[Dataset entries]
_ _ _
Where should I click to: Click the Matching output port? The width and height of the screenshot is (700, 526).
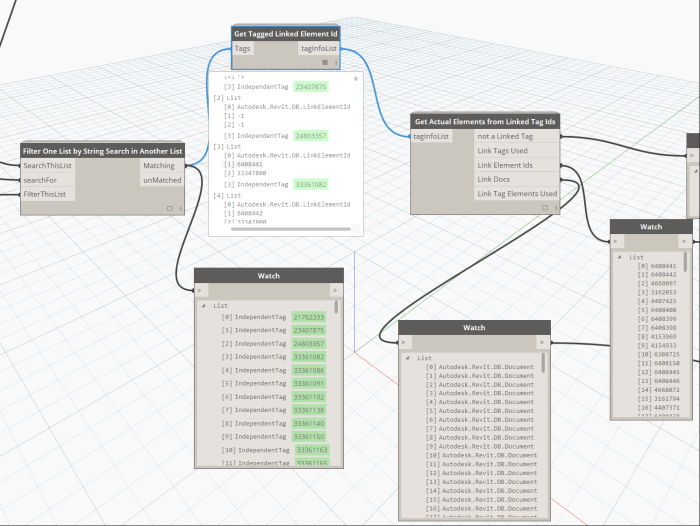click(x=158, y=166)
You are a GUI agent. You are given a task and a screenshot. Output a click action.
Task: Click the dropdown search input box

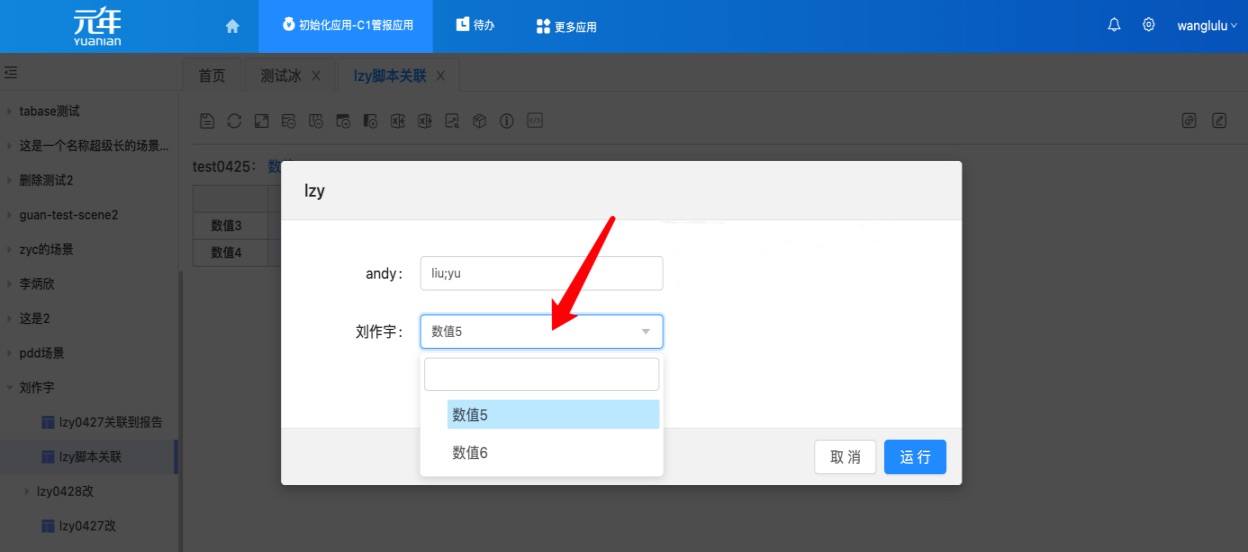541,374
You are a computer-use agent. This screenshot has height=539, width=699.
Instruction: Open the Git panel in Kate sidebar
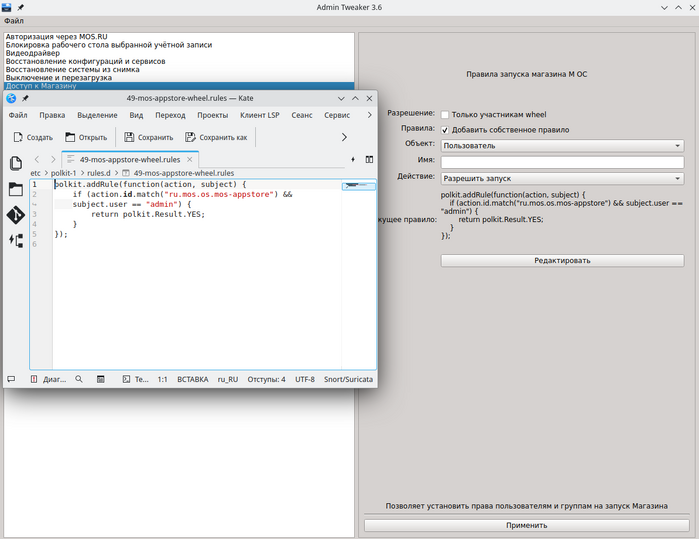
_ _ _
Exercise:
Copy the records exactly as they appear, leaving every picture out.

Answer to this exercise:
Where should I click to: Click the Matching output port? The width and height of the screenshot is (700, 526).
click(x=158, y=166)
You are a GUI agent. You are given a task and a screenshot. Output a click action.
Task: Click the dropdown search input box

541,374
You are a computer-use agent. This screenshot has height=539, width=699.
Instruction: Open the Git panel in Kate sidebar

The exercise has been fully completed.